**WHAT YOU WILL DO:**
Return the records word for word from their beginning through the line with "Looking at the", including that line. Leave the pictures out of your answer.

**DATASET RECORDS:**
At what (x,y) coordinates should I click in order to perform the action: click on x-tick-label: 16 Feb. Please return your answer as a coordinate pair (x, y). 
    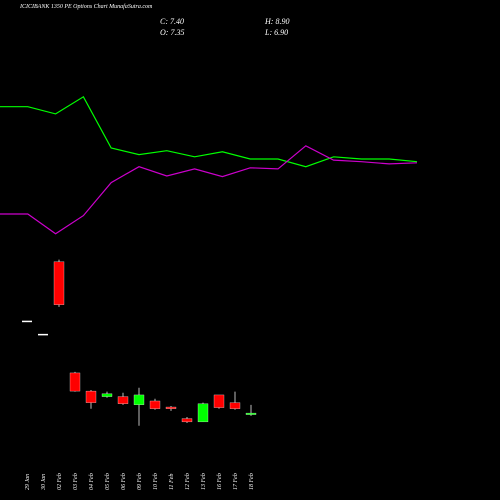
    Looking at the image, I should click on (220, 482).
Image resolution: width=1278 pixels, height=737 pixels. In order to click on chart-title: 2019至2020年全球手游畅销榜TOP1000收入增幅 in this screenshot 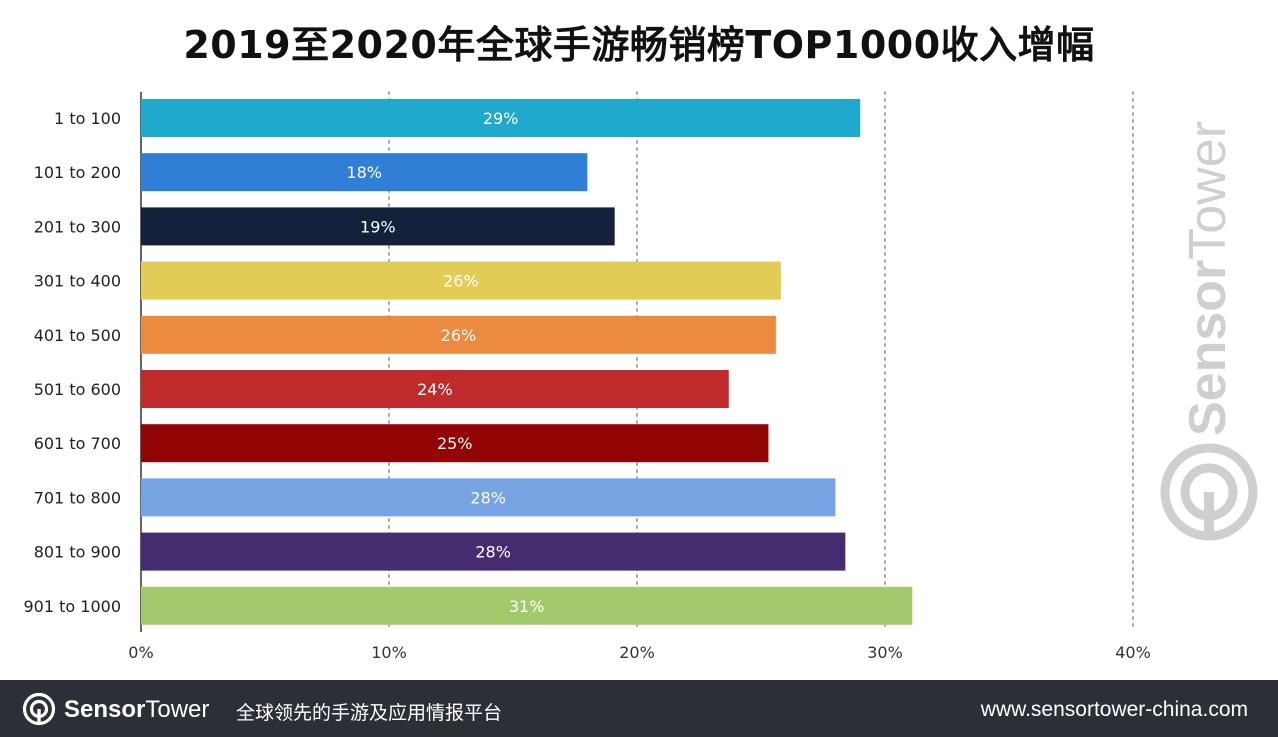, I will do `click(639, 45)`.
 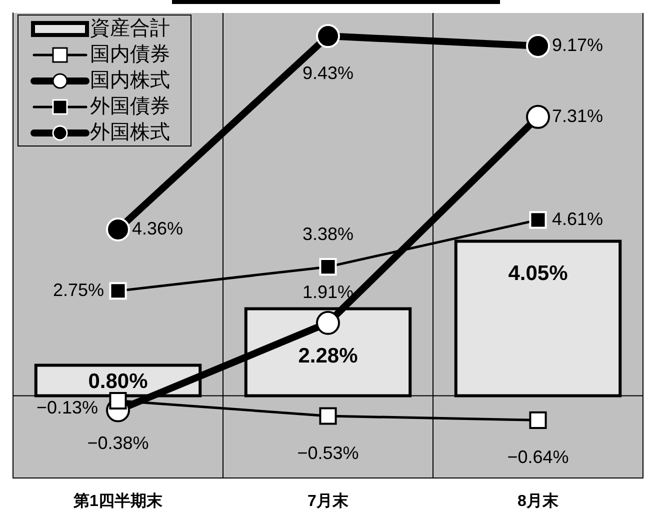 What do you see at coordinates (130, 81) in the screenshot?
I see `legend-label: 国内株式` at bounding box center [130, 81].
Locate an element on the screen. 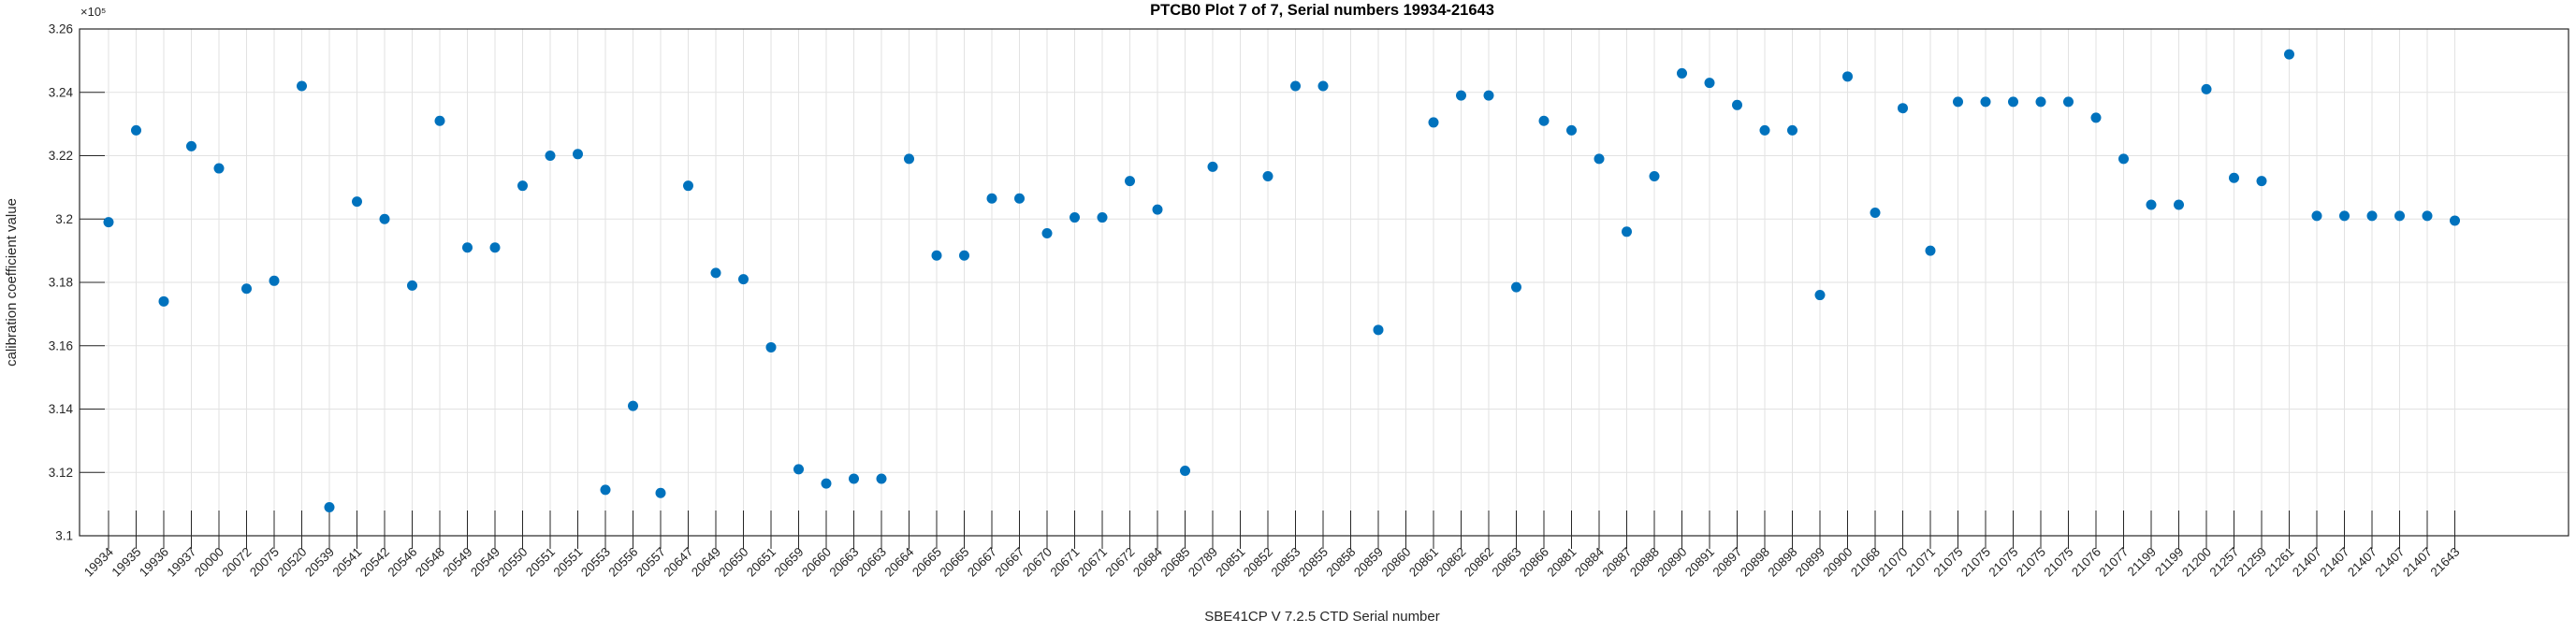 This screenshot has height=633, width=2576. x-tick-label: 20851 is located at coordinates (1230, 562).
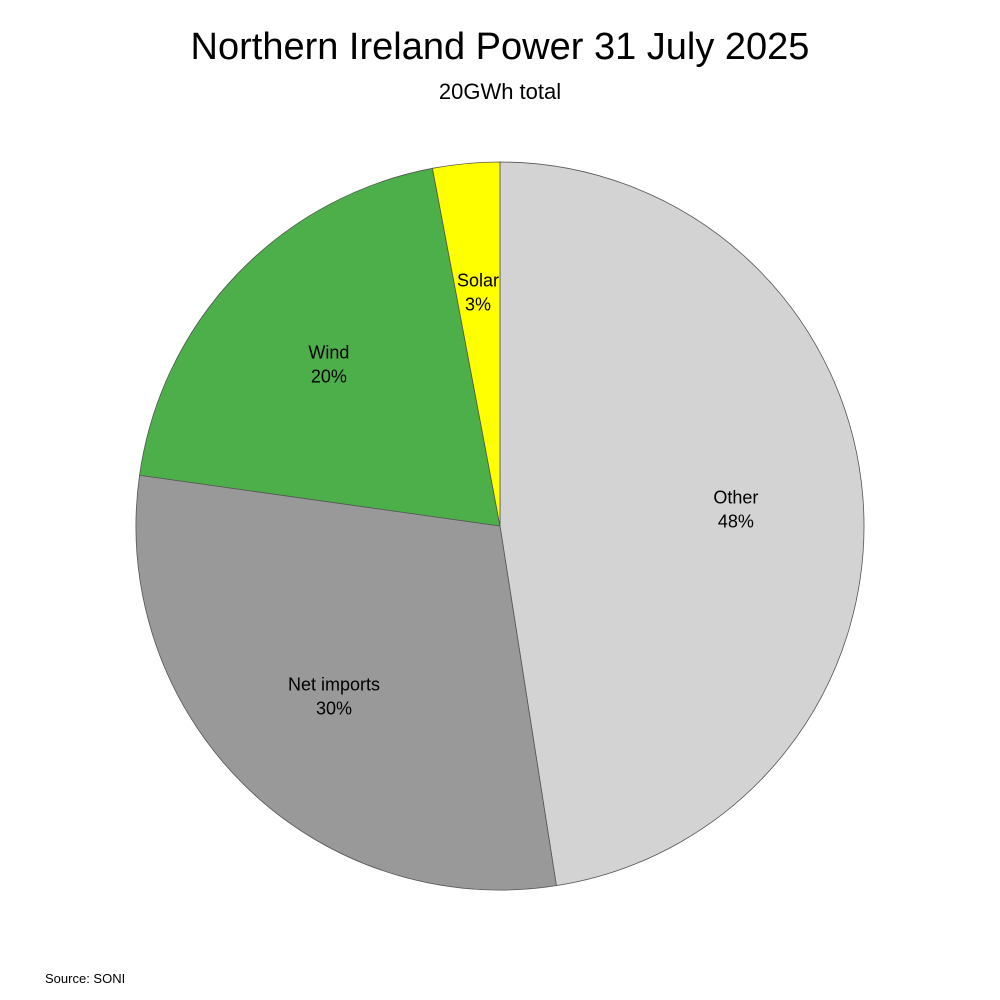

**EXERCISE ANSWER:**
At what (x,y) coordinates should I click in order to perform the action: click on x-tick-label: 16 Feb. Please return your answer as a coordinate pair (x, y). 
    Looking at the image, I should click on (220, 482).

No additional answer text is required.